Ds. Wedelaar overlegde, dat dit hem nog het minst zou smarten. Wel zat hijzelf ook thans weder eenigermate in geldzorgen; zijn lieve Aleid was het zuinig-zijn niet gewoon en bij hare zwakte bleef er veel aan de dienstboden overgelaten, telkens bleken er uitgaven onvoorzien; maar goede vrienden hielpen hen gaarne; en indien eenige ondoordachte handeling van Herman een buitengewone tegemoetkoming noodig moest maken, dan zou - hij wist het - een enkel woord daarover aan de lieve Van Lakerveldjes volstaan. Nochtans griefde het den vader, dat zijn zoon niet meer onmiddellijk tot hèm dorst komen. Zijn twee oudsten hadden hun moeder ontbeerd: was hij te weinig voor hen geweest in die vele eenzame jaren, dien langen tijd van zijn weduwnaarschap en hun geregeerd-worden door de goedwillende, maar wel weinig taktvolle juffrouw Wilmerdink? Ach, somtijds besloop hem een vrees, dat althans Herman - Leo niet, maar wel dat Herman der stiefmoeder niet welgezind was. En dan lag de schuld bij de moeder toch niet. Ontzaglijk moeilijk was voor Aleida de verhouding geweest tot die twee, welhaast volwassen jongelingen, die haar Moeder hadden te noemen. Doch haar hart, dat vol was van liefde, had haar geleerd, hoe zich in die kiesche taak met volkomen toewijding te gedragen. De liefderijkheid zelve was zij geweest en zij was het gebleven, toen eigen kinderkens onmiddellijker zorg van haar vroegen. Leo bleek het ook wel te beseffen, zijn verhouding tot haar liet niets te wenschen. Maar het scheen.... ach, hij, de vader, had het niet bespeurd, zulke dingen ontgingen hem.... het scheen, dat in de zomer-vacantie Herman's

[pagina 133]
[p. 133]

toon Aleid gegriefd had. De goede, zij had zich nimmer beklaagd; eerst nu in den laatsten tijd, nu Herman's verandering aan den vader was gebleken, had zij van van-den-zomer verteld....

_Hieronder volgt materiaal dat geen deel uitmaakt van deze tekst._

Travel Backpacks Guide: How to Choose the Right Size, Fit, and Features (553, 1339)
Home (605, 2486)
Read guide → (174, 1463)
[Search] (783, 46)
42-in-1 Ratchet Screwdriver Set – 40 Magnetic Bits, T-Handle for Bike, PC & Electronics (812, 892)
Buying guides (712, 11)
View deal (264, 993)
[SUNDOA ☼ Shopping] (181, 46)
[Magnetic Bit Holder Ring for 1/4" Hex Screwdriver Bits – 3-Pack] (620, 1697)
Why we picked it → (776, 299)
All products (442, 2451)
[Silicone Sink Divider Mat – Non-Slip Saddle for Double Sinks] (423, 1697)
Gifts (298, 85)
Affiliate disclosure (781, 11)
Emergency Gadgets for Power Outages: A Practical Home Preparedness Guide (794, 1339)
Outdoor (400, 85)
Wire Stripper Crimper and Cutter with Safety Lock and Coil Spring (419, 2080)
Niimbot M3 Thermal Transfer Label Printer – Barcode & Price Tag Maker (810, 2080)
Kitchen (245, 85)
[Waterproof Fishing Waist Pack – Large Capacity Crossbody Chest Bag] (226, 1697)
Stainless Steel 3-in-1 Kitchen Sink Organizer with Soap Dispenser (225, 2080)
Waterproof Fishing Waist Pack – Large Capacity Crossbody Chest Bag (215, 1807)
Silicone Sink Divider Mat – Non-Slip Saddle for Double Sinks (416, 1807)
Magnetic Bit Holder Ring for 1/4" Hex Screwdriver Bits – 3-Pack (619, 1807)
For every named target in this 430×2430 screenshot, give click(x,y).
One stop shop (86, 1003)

De kamerklok tikte. Zich half omwendend over den leunstoel, zag Dominee Wedelaar met schrik, dat het al half drie was. - ‘Na tweeën,’ had Stork gezegd. Om drie uur was er katechisatie. Zóózeer had Stork's mededeeling, dat deze ‘over Herman’ kwam spreken, hem ontsteld, dat hij er Aleid niet van had durven reppen. Na het heilige, lieve geheim, dat zijn dierbare vrouw hem de vorige week had toevertrouwd, moest hij haar in alles sparen. Zij vergde toch al te veel van zichzelve. De kinderen eischten zóóveel zorg! Dina deed wel trouw haar best, maar bij de laatste ziekte van Jopie had die zich blijkbaar te veel vermoeid en 's nachts kougevat met opstaan. Bovendien was er geschil in de keuken ontstaan en die ruzie met haar kameraad trok de goedaardige Dina zich blijkbaar aan. Dina was niet, die ze geweest was, en het werk moest toch gedaan, dus kwam het op Aleida neer. Op dit oogenblik zou zij, zoo hoopte hij, rusten.... Ach, maar daar hoorde hij Loesje roepen, vlakbij op de bovengang: als 't kind Aleida wakker maakte....

Schielijk trad hij naar de deur, en suste op den drempel met gesis en gebaar, wenkend naar waar Moesje sliep. Loes kwam naar hem toegeloopen.

- Paatje, Dien moet kome, da'lek, voor Wim!

- Waar is Dina?

- Beneden, Paatje.

Ds. Wedelaar boog zich over de trapleuning en.... daar zag hij Stork met haar. Zij fluisterden en Dina weende.

- Dina!

- We komen, antwoordde Stork.

[pagina 134]
[p. 134]

- Wim heeft je noodig, Dina.

- Ja, ze komt! zei Stork weer.

Verwonderd bleef Wedelaar staan op de gang. Loesje was naast hem.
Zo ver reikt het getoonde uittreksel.